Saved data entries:
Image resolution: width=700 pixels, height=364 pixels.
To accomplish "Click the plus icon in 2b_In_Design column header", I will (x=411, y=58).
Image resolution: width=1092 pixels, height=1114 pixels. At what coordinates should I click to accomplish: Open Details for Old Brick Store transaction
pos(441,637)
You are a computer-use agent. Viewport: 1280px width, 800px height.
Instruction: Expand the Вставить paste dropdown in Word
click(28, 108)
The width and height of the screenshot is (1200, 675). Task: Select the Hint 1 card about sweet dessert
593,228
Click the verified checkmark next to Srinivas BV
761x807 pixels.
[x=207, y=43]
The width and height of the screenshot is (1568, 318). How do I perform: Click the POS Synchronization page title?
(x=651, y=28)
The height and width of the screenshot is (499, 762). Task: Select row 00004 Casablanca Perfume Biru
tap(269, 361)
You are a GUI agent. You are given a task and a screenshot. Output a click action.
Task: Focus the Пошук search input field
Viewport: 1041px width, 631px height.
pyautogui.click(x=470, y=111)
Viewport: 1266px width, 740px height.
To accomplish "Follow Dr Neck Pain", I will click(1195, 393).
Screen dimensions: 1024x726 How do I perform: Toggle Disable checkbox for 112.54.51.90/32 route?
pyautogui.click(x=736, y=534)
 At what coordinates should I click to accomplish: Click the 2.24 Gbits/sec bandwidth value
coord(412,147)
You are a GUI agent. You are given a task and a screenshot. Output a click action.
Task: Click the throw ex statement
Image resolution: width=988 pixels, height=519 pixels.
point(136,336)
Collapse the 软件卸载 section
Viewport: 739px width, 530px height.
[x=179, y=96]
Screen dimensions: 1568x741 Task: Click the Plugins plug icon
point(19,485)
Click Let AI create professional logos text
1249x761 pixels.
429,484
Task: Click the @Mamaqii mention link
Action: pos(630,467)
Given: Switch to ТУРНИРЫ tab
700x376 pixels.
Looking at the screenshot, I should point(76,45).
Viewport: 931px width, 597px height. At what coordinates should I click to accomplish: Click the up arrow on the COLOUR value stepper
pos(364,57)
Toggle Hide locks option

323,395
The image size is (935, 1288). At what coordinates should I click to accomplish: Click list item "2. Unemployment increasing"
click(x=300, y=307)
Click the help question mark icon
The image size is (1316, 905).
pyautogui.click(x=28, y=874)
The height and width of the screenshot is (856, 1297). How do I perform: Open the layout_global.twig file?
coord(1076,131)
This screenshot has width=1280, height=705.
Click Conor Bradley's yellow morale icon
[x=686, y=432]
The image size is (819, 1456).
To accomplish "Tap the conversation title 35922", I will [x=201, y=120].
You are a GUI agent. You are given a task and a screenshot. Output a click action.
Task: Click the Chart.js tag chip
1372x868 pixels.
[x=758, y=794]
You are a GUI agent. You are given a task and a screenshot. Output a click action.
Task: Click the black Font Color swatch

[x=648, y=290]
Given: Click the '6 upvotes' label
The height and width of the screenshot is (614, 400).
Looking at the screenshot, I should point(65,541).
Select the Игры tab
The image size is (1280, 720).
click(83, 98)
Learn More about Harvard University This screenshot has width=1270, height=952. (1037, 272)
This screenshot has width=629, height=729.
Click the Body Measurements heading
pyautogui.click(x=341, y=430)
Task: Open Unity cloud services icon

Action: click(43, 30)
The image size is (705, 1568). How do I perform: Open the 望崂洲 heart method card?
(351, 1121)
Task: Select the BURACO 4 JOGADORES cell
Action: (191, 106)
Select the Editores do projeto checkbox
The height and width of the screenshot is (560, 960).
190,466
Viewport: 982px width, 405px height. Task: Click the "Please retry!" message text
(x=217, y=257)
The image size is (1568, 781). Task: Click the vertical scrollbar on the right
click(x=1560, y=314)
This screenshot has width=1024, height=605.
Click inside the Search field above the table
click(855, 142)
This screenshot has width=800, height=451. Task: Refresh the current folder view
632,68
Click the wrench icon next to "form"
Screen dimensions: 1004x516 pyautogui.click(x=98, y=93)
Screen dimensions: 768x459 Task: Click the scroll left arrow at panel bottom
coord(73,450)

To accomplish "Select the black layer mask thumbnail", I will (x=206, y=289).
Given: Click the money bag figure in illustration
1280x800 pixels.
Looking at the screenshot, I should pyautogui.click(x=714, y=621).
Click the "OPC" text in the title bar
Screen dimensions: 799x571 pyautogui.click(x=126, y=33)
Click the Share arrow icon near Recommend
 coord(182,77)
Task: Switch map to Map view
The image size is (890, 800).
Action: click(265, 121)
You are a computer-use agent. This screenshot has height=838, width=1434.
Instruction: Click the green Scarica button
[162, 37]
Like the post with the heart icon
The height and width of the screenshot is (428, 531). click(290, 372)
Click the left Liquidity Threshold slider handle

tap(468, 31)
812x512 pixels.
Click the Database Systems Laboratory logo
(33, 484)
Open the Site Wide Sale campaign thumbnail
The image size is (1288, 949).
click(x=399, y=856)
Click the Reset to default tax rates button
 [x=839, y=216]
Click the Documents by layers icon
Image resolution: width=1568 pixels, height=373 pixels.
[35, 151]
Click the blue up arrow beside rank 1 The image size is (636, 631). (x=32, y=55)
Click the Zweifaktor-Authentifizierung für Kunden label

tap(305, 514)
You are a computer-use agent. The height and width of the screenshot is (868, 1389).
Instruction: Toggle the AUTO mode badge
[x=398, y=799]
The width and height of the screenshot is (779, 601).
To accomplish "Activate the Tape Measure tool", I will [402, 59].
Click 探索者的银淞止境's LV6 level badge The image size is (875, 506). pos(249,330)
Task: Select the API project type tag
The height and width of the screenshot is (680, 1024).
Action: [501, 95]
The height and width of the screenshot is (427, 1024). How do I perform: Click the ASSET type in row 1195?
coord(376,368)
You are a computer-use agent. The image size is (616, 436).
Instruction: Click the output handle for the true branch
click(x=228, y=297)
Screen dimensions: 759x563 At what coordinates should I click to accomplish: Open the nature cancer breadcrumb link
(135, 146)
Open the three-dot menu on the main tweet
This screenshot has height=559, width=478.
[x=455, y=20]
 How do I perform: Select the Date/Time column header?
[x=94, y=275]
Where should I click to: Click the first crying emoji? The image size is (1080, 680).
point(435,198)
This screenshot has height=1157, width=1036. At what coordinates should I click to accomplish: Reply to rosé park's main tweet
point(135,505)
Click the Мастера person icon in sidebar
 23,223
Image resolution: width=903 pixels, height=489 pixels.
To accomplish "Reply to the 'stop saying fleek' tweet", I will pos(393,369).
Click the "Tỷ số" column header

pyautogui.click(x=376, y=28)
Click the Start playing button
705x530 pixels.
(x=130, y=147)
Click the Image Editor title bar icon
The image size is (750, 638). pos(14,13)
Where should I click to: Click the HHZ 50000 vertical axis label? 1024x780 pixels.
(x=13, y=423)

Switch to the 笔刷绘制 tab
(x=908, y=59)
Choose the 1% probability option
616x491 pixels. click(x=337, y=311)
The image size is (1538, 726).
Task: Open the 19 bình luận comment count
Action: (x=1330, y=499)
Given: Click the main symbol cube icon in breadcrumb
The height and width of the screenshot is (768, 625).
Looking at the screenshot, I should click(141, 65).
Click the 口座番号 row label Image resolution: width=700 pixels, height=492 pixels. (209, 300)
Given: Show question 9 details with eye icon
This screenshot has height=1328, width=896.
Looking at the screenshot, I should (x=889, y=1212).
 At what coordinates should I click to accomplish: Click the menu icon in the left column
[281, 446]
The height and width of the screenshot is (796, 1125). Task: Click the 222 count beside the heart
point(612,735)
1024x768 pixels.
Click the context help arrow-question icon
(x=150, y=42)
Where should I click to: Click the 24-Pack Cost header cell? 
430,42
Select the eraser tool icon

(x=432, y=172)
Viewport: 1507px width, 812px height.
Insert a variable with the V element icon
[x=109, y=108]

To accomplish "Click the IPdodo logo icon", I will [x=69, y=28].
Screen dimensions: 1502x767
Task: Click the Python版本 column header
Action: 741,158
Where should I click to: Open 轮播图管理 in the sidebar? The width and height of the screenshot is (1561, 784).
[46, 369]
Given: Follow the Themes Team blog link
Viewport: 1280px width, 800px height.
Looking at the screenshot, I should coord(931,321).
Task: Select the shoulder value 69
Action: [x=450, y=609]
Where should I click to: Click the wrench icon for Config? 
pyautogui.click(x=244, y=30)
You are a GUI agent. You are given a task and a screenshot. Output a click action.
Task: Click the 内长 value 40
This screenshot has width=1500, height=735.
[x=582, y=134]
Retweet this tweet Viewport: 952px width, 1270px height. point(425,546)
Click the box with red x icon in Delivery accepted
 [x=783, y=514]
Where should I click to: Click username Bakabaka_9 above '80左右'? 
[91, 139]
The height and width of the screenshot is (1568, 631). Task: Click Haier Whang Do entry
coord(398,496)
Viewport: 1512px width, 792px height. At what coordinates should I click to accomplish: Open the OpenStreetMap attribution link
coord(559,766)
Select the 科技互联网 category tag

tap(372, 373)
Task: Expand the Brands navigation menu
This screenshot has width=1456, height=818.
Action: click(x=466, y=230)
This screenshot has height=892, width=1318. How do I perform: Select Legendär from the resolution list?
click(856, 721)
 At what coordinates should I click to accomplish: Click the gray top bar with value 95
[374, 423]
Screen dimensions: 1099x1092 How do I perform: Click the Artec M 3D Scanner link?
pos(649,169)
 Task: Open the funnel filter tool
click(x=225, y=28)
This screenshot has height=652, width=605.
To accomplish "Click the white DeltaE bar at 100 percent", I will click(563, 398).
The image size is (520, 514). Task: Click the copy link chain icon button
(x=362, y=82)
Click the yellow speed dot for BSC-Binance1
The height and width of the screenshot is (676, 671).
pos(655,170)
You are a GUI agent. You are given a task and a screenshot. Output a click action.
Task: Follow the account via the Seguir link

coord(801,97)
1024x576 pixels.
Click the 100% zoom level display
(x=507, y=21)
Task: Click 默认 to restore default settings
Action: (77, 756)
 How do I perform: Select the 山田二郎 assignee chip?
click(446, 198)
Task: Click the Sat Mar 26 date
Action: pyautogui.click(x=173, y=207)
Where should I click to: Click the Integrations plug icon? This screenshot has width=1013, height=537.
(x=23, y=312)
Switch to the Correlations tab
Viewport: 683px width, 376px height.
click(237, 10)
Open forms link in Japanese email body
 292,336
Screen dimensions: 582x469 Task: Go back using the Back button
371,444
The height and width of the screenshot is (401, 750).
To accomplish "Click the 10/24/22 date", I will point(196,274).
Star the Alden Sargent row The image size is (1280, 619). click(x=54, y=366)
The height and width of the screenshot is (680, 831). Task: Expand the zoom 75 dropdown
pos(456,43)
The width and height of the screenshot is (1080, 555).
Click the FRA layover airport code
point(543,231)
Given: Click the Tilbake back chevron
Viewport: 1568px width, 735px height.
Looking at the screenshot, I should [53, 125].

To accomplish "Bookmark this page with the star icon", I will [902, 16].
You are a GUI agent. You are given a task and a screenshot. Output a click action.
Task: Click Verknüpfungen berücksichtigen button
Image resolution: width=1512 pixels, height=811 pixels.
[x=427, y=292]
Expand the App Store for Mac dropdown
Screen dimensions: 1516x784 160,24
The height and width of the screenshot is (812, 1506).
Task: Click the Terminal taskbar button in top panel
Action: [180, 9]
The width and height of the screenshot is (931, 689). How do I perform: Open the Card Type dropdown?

TASK DESCRIPTION: Please give a word-for-word repetition of the lines from the one containing "The width and height of the screenshot is (1080, 555)." through the last line of the data above, including both, and nothing besides.

WRITTEN ANSWER:
The width and height of the screenshot is (1080, 555).
Click the FRA layover airport code
point(543,231)
Given: Click the Tilbake back chevron
Viewport: 1568px width, 735px height.
Looking at the screenshot, I should [53, 125].

To accomplish "Bookmark this page with the star icon", I will [902, 16].
You are a GUI agent. You are given a task and a screenshot. Output a click action.
Task: Click Verknüpfungen berücksichtigen button
Image resolution: width=1512 pixels, height=811 pixels.
[x=427, y=292]
Expand the App Store for Mac dropdown
Screen dimensions: 1516x784 160,24
The height and width of the screenshot is (812, 1506).
Task: Click the Terminal taskbar button in top panel
Action: [180, 9]
The width and height of the screenshot is (931, 689). How do I perform: Open the Card Type dropdown?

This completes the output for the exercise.